To summarise the argument, the internet is not a revolutionary technology that it is made out to be. But such is the fascination for internet that it has distorted our perspectives. And these distorted perspectives have an impact on many political and economic decisions that are being made. “It would not matter if this distortion of perspectives was just a matter of people’s opinions. However, these distorted perspectives have real impacts, as they result in misguided use of scarce resources. The fascination with the ICT (information and Communication Technology) revolution, represented by the internet, has made some rich countries – especially the US and Britain – wrongly conclude that making things is so ‘yesterday’ that they should try to live on ideas…This belief…has led those countries to unduly neglect their manufacturing sector, with adverse consequences for their economies,” writes Chang.
The love for the internet led information and communication technology revolution has distorted perspectives in India as well. The Uttar Pradesh chief minister Akhilesh Yadav has been distributing free laptops to students. While that is a noble idea, it is worth remembering that UP continues to be one of the most backward states in India. Wouldn’t the money be better spent by ensuring that there is a regular supply of water in more villages? Wouldn’t that money be better spent in ensuring that electricity is available for longer hours?

** DATASET CONTENT **
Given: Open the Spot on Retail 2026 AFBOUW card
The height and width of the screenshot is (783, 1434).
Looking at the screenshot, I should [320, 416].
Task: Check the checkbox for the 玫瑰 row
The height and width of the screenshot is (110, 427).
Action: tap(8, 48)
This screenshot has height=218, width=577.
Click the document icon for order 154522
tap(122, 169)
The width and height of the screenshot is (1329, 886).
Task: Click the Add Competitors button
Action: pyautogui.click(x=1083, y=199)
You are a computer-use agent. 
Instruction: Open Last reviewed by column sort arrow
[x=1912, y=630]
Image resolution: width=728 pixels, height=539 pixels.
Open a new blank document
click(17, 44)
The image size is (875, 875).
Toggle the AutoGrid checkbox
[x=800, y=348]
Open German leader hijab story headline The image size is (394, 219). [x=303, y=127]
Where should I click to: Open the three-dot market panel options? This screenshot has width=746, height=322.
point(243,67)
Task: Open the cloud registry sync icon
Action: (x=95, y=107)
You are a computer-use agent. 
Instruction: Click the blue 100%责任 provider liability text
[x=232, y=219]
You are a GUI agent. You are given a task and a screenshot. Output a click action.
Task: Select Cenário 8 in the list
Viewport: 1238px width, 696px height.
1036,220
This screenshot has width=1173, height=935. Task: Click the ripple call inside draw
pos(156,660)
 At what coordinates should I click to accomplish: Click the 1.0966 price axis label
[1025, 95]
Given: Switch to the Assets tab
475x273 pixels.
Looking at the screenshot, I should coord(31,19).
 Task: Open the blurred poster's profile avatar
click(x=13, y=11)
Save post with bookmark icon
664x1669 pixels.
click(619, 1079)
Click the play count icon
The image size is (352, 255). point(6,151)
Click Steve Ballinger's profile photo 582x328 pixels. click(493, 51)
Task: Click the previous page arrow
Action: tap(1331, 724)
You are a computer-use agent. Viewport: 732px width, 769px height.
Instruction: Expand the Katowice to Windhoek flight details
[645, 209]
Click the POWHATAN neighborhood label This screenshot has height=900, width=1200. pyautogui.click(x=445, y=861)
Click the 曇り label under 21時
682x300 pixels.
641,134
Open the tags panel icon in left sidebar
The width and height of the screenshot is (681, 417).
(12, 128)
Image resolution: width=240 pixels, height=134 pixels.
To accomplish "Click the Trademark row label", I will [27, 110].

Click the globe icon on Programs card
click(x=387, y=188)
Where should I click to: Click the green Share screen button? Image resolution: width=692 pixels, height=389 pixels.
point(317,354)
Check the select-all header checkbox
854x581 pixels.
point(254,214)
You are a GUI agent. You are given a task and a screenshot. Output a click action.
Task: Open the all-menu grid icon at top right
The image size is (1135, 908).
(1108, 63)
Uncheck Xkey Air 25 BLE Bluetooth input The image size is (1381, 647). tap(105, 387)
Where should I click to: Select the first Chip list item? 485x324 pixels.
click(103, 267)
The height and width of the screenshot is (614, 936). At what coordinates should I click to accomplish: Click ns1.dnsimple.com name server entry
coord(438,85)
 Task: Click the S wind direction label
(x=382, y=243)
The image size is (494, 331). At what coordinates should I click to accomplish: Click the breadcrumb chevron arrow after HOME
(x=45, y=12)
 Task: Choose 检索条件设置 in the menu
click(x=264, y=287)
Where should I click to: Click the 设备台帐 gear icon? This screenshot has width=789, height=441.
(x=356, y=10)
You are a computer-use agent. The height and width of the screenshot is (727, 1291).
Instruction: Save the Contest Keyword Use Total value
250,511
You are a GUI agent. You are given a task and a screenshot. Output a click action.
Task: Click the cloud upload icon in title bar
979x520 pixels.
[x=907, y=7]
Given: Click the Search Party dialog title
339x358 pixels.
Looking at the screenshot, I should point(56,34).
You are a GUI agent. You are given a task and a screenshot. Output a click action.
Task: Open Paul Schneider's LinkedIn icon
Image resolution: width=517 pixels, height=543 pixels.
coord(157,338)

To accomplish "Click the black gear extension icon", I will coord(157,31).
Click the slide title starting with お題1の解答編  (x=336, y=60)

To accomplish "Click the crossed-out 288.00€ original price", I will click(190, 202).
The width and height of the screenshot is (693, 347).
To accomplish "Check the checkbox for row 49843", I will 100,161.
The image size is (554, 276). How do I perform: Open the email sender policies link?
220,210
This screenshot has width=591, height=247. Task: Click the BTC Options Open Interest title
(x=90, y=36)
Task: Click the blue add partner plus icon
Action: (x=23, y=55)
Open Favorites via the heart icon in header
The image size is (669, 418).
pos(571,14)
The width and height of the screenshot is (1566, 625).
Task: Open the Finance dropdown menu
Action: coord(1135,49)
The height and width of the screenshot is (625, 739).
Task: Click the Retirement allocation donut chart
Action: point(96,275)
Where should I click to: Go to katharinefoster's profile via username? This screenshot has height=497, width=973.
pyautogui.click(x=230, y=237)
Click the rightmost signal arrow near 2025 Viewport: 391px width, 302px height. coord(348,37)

** REQUIREMENTS **
1. Retype the part of the essay on the internet that begins at the words "The love for" and stops after "for longer hours?".
2. Answer these questions about the essay on the internet:
(a) Which two rich countries does the essay name as having wrongly concluded that they should try to live on ideas?
(b) What has the Uttar Pradesh chief minister been distributing to students?
(c) What two other uses for that money does the essay raise?
3. Continue the essay on the internet, picking up after its final sentence.

** ANSWERS BELOW **
1.
The love for the internet led information and communication technology revolution has distorted perspectives in India as well. The Uttar Pradesh chief minister Akhilesh Yadav has been distributing free laptops to students. While that is a noble idea, it is worth remembering that UP continues to be one of the most backward states in India. Wouldn’t the money be better spent by ensuring that there is a regular supply of water in more villages? Wouldn’t that money be better spent in ensuring that electricity is available for longer hours?

2.
(a) The US and Britain.
(b) Free laptops.
(c) Ensuring a regular supply of water in more villages, and ensuring that electricity is available for longer hours.

3.
In a country where resources are scarce such questions need to be asked. Of course, if Yadav goes about ensuring regular water supply in more villages and better availability of electricity, it doesn’t make for great news. Distributing ‘free laptops’ sounds so much more ‘economic’ and ‘social’ progress than ensuring the availability of water in villages (I mean, we have been trying to do that since 1947. Give me something new).
On the flip side compare this to Nitish Kumar, the chief minister of Bihar, distributing free cycles to girls and boys, so that they could continue attending school. A solution like this, clearly has a greater economic impact than giving away free laptops. (Though it needs to be said that instances of fraud have come to light, where people have collected cheques to buy cycles and then disappeared).
This distorted perspective has also led to more and more state governments in India falling over one another to attract IT companies to set-shop in their states. A similar zeal is not seen when it comes to setting up of manufacturing companies. IT companies also continue to get income tax exemptions. At an individual level almost every engineer now wants to work for an IT company, which means a shortage of talent for companies in other sectors.
But the bigger problem with this distortion is the rapidly growing belief that India can skip the manufacturing revolution. “Especially with the rise of service offshoring, this view has become very popular among some observers in India. Forget all those polluting industries, they say, why not go from agriculture to services directly? If China is the workshop of the world, the argument goes, India should try to become the ‘office of the world,” writes Chang.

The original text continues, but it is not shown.